Because AI is not targeting factories first. It is targeting cognitive work.
Writing.
Research.
Analysis.
Documentation.
Programming.
Customer Management.
Legal support.
Many of the occupations now being augmented or automated by AI are concentrated within large service economies.
In other words, the very sectors that helped developed economies create prosperity may become the sectors most exposed to disruption.
For HR leaders, this changes how workforce planning should be approached.
The greatest AI risk may not sit with frontline workers. It may sit with middle-management, professional services, and knowledge workers whose tasks are increasingly replicable by machines.
The Emerging Threat Nobody Wants To Discuss
However, India’s relative advantage should not be mistaken for immunity.
A smaller wound is still a wound.
While Bernstein argues that developed economies may suffer more severe economic consequences, India faces a different challenge.
Our pathway to prosperity has traditionally involved moving workers up the value chain. From agriculture to manufacturing, from manufacturing to services, and from services to knowledge-intensive work.
AI threatens to disrupt that progression. If entry-level knowledge jobs become increasingly automated, the ladder that helped millions enter the middle class may become harder to climb.
The danger is not merely job loss. The danger is the disappearance of developmental jobs.
Historically, junior analysts became managers. Junior programmers became architects. Junior accountants became finance leaders. This happened through the process of mentoring and on-the-job learning.
But what happens when AI performs much of the work traditionally used to train the next generation?
This may become one of the defining HR challenges of the next decade.
Why HR Must Think Beyond Productivity
Most AI conversations inside organizations begin with efficiency.
How many hours can we save?
How many people do we need?
How much faster can work get done?
Those are valid questions. But they are incomplete questions.
Bernstein highlights a broader economic concern. If every company aggressively pursues AI-driven productivity gains, aggregate employment and purchasing power could decline. Companies may individually benefit while the overall economy suffers.
Economists have debated versions of this problem for decades. And now, HR leaders may soon find themselves at the centre of it.
Because workforce decisions made inside organizations ultimately influence labour markets, consumer demand, and economic resilience.
The future HR leader will need to balance productivity with sustainability. Not just organizational sustainability. Workforce sustainability.
The Shift From Headcount Planning To Capability Planning
This is where the conversation becomes practical.
The organizations that thrive in an AI-enabled economy will not necessarily be those that eliminate the most jobs. They will be those who create the most capabilities.
Historically, workforce planning focused on numbers. But tomorrow’s workforce planning will focus on different questions.
Which human capabilities become more valuable when AI becomes abundant?
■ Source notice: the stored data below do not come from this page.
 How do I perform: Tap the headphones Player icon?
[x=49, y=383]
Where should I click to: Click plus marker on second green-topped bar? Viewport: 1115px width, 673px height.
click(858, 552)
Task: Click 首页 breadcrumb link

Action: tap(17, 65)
What uniquely human skills remain difficult to automate?
How do we redesign jobs instead of simply removing them?
How do we create pathways for employees to evolve alongside technology?
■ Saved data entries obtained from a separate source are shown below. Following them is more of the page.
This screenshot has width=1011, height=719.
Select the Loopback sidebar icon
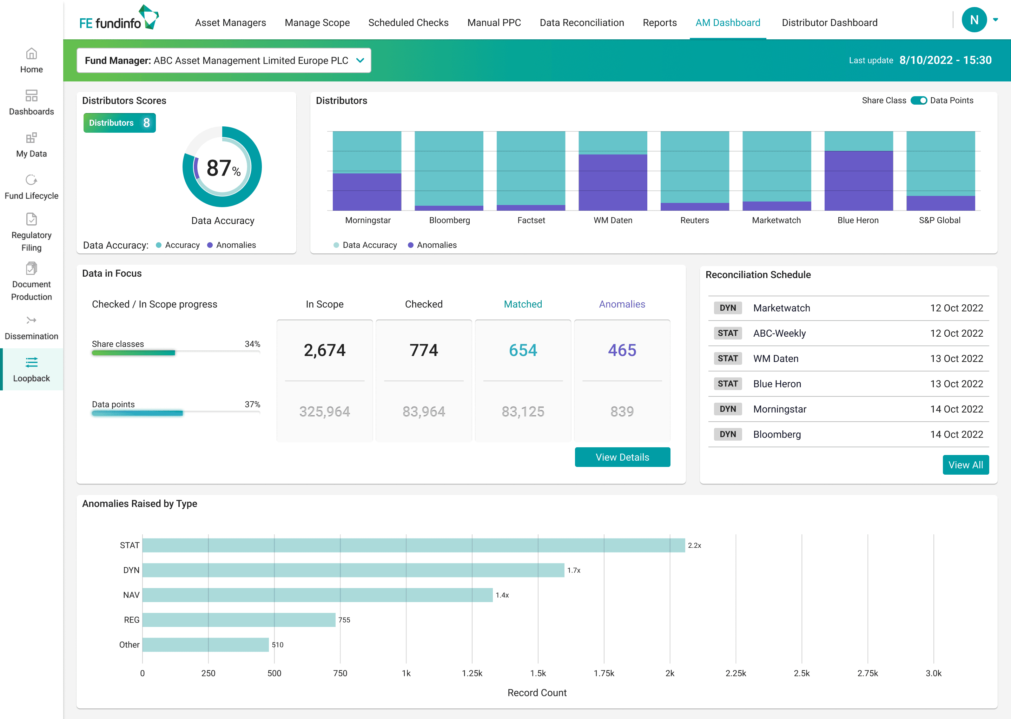(x=31, y=363)

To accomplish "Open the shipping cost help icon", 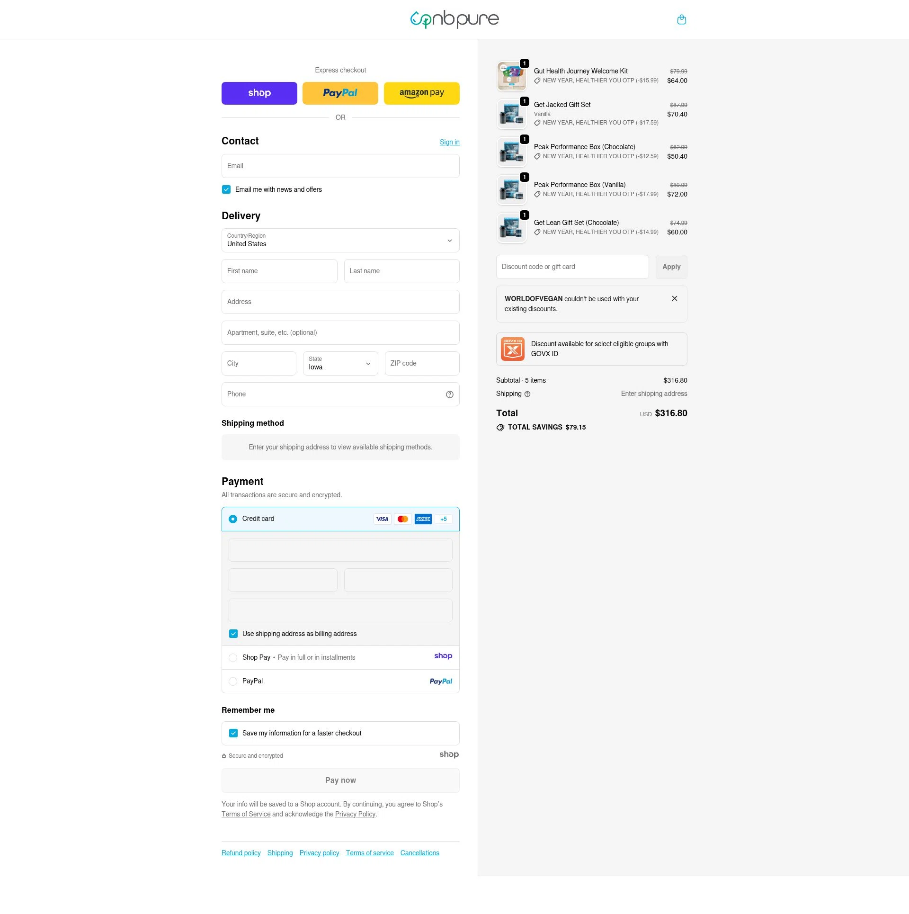I will [527, 394].
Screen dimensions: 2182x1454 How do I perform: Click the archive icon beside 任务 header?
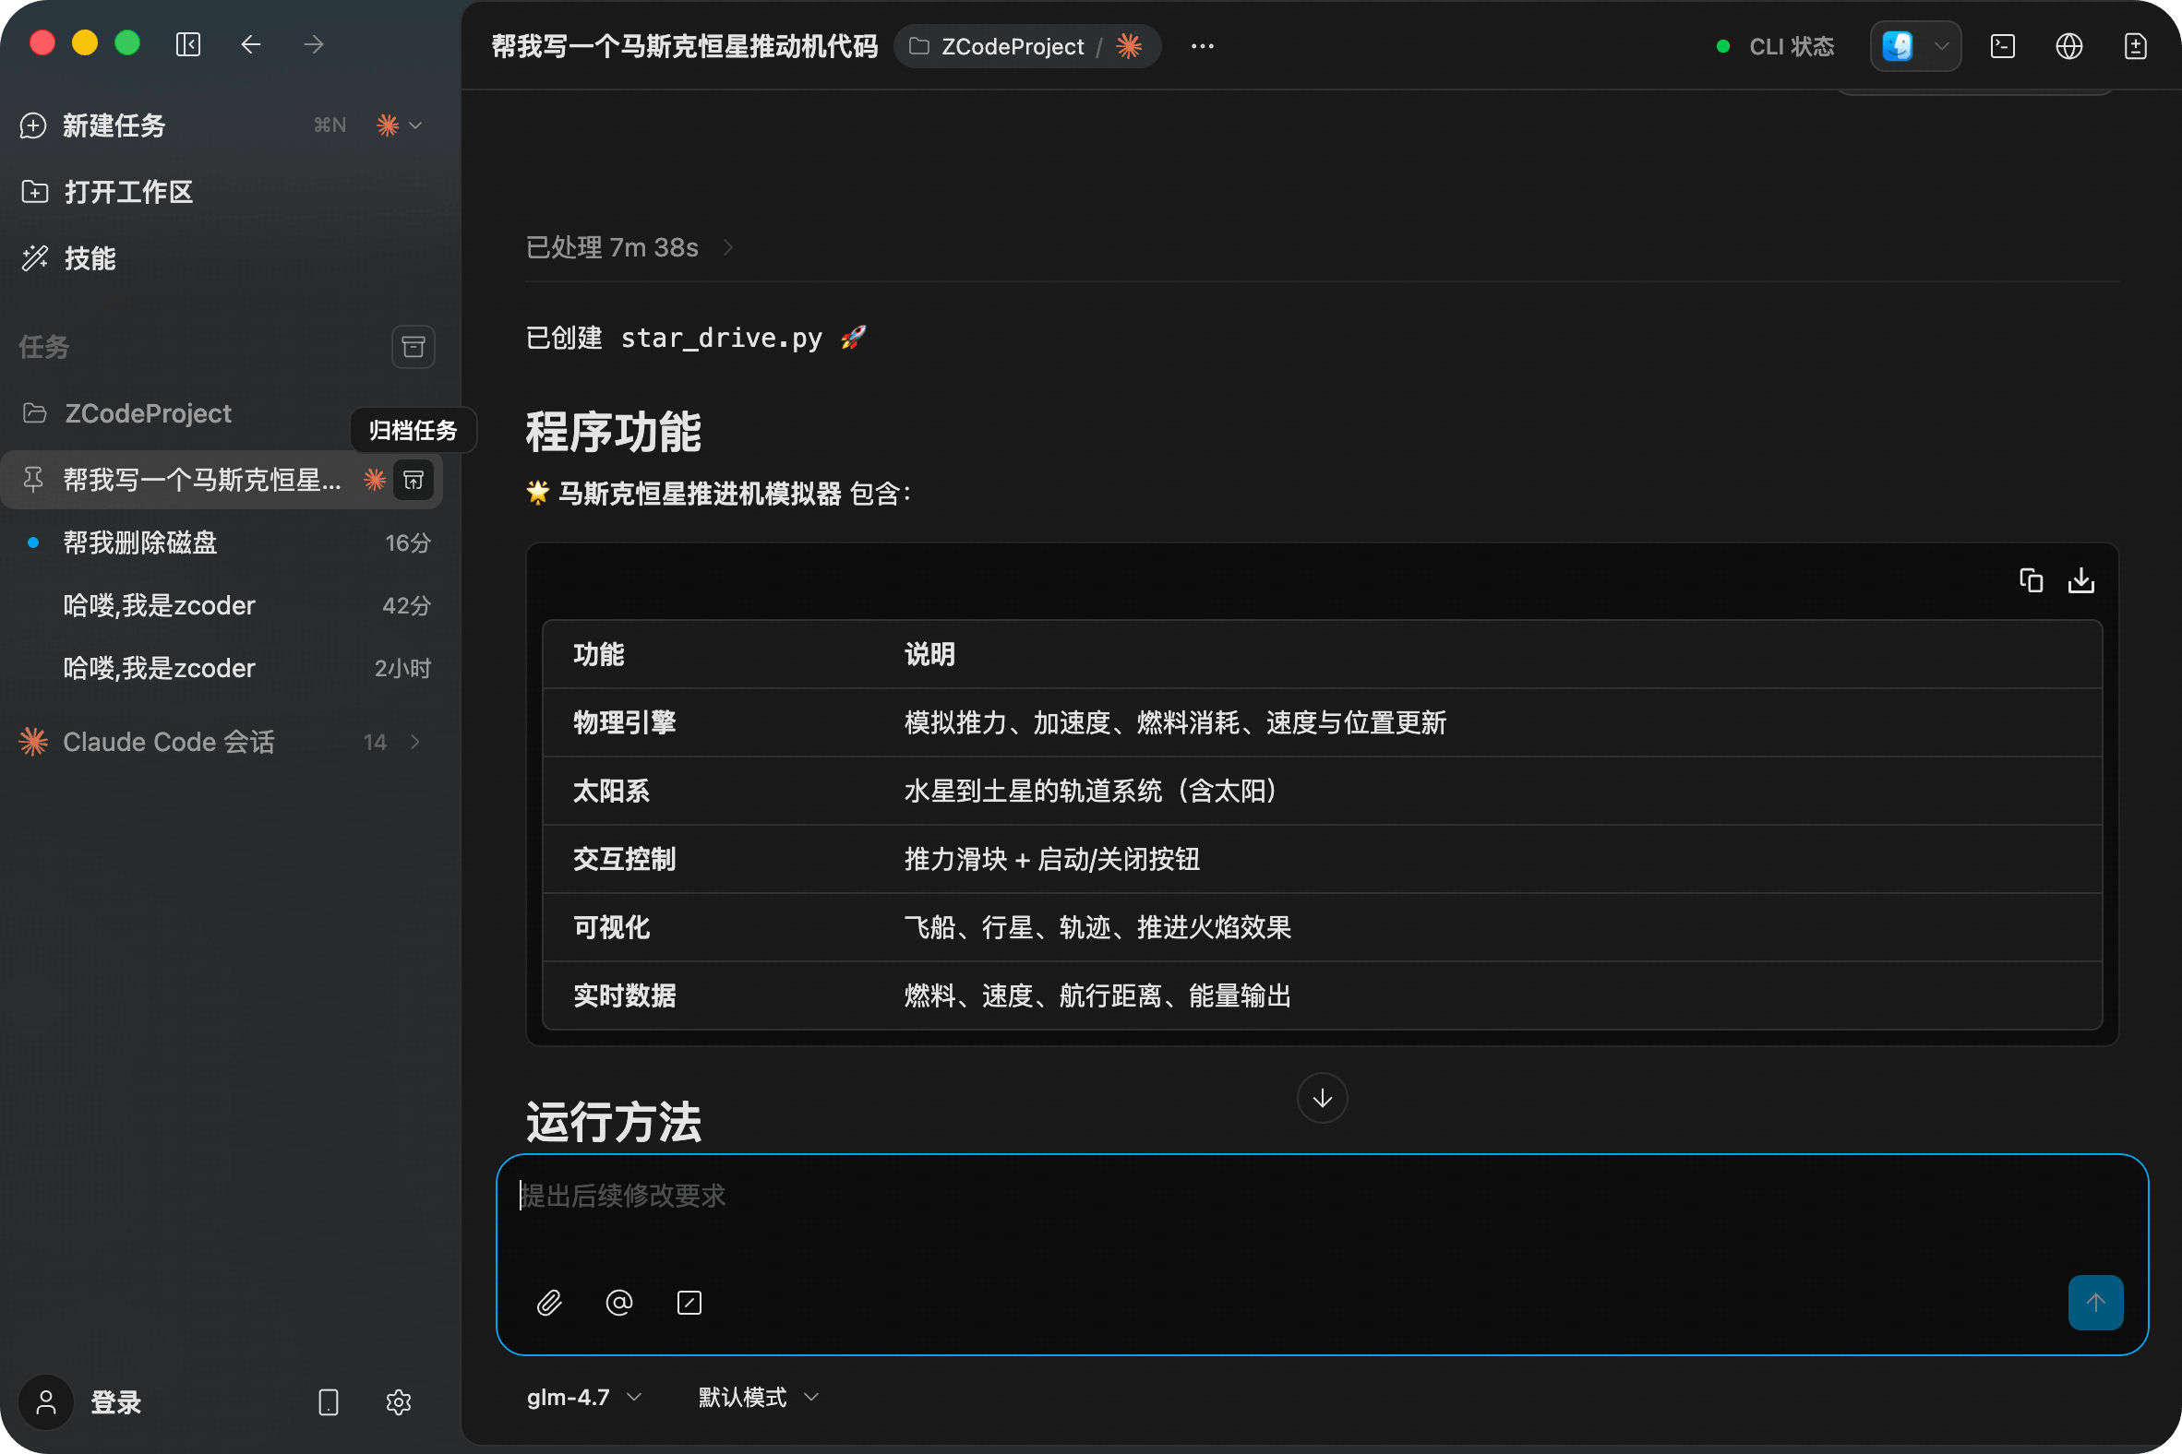(413, 347)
These are fundamentally HR questions. And increasingly, they are business questions.
The New Social Contract
Perhaps the most interesting aspect of Bernstein’s thesis is its long-term implications.
The firm believes governments may eventually be forced to intervene through regulation, taxation, employment protections, or entirely new models of income distribution as AI adoption accelerates.
Whether that future arrives or not, organizations cannot wait for policymakers to provide answers. The responsibility begins inside companies.
Employees are not asking whether AI will change their jobs. That is common knowledge.
What they want to know is whether their organizations are helping them prepare for that future.
That is where HR’s credibility will be tested.
Because in the age of artificial intelligence, competitive advantage will not belong to organizations that simply automate faster.
It will belong to those who help people adapt faster.